×

INDI Library v2.0.6 is Released (02 Feb 2024)

Bi-monthly release with minor bug fixes and improvements

Perfecting the Scheduler

  • Posts: 1119
  • Thank you received: 182
Many thanks to Jasem and Eric! So far in my testing the scheduler is now running throughout the night without quitting. That's fantastic for someone like me who lives in the White Zone of a large city and has to collect as many photons as possible to cut through the light pollution and get half-way presentable images of distant galaxies.
I started the scheduler again last night and it ran through the night until it parked the mount at twilight. There were only three things I noticed that should be relatively easy to improve on (says someone who is not doing the actual coding...):

1) I had started the scheduler aiming for my target for last night, M63, and it went to sleep, properly waiting for M63 to get high enough in the sky as I had specified in the schedule. So far so good. So I thought I might use the time to get some more light on NGC2359 before it disappears for the summer and I manually selected that target, plate solved and positioned it and manually started autoguiding (so this was not preprogrammed in the scheduler). The camera was happily clicking away until it was interrupted by the scheduler waking up and slewing to M63. Also so far so good. However, at this point the scheduler, the focus module and the autoguide module got into a mudfight. As the focuser was trying to get the stars into focus, the capture module was still running and the guider module was still convinced that it was tracking NGC2359 and kept looking for its lost guide star. As a result, the mount began to drift uncontrollably. As I was still awake at that time, I stopped the madness manually, parked the mount, and restarted the schedule. All went fine from there on until...

2) ... gusty winds came up and started knocking my telescope around impairing the guiding. I had set a guide deviation limit and that worked fine, so numerous frames were restarted when the deviation became too great. This works VERY WELL! However, at least once the wind gusts were so strong that the autoguider lost its guide star. As it was hunting for a new guide star, the mount drifted and M63 ended up no longer in the center.

What I am wondering now is whether it is possible to make two small changes:

1) Instruct the scheduler to automatically stop image capturing and guiding, if this is going on at the time the scheduler starts.

--- DATASET CONTENT ---
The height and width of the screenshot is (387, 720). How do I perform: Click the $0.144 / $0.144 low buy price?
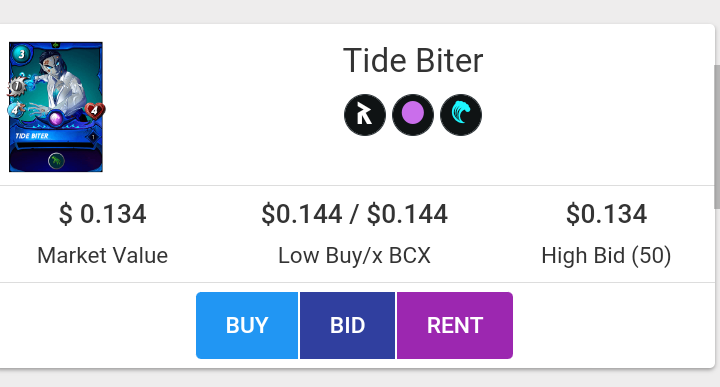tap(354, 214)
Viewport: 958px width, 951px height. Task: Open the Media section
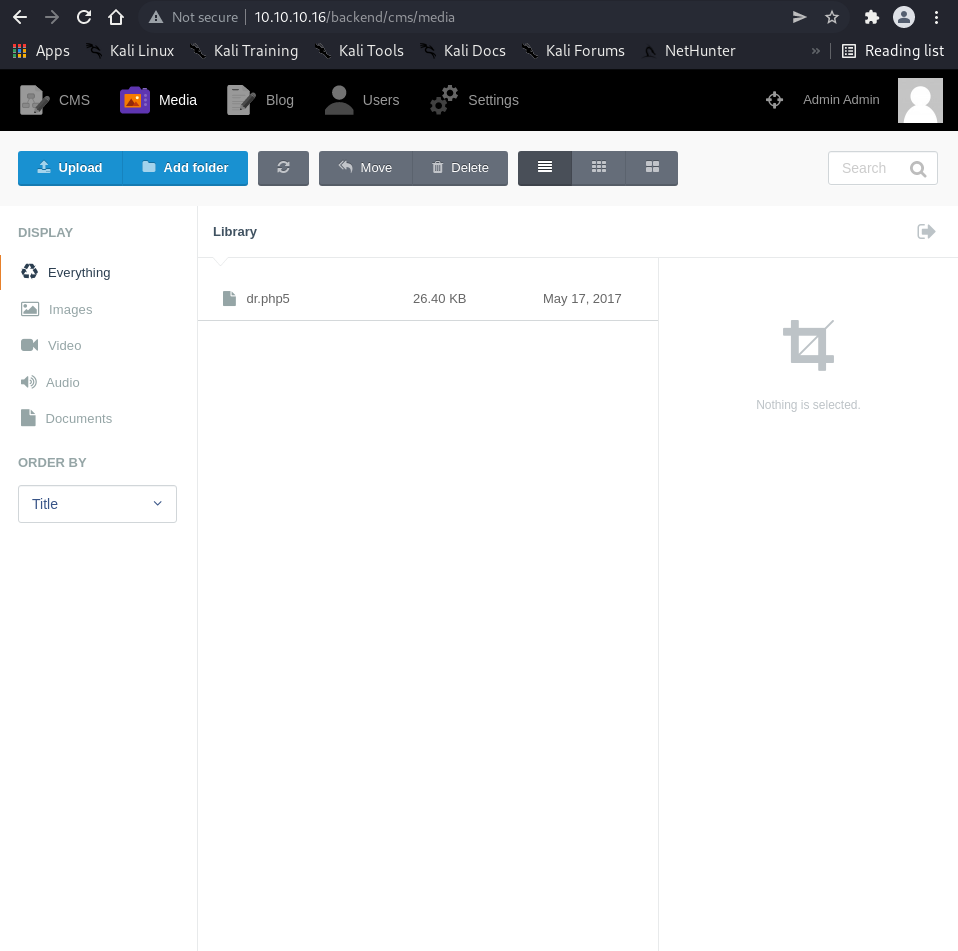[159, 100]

--- WHAT TO DO ---
a) Name the three components that the scheduler forum post says got into a "mudfight" once the scheduler woke up and slewed to M63.
b) According to the scheduler forum post, when did the scheduler park the mount after running through the night?
c) Please proceed with the scheduler forum post from the point where it stops.
The listing has no role in this exercise.

--- PER-TASK OUTPUTS ---
a) The scheduler, the focus module, and the autoguide module.

b) At twilight.

c)
2) Instruct the scheduler to automatically start a realignment procedure if the guide star has been lost in the autoguider module and then restart the autoguiding procedure (including recalibration) after realignment is complete. A complication I foresee is that if this realignment overlaps with a scheduled meridian flip, the latter may not be carried out, since that is initiated by the capture module, which will be paused at the time. If capture then restarts after the mount has passed the specified HA, it may not receive the flip instructions. Not sure if that is an issue, but please bear in mind.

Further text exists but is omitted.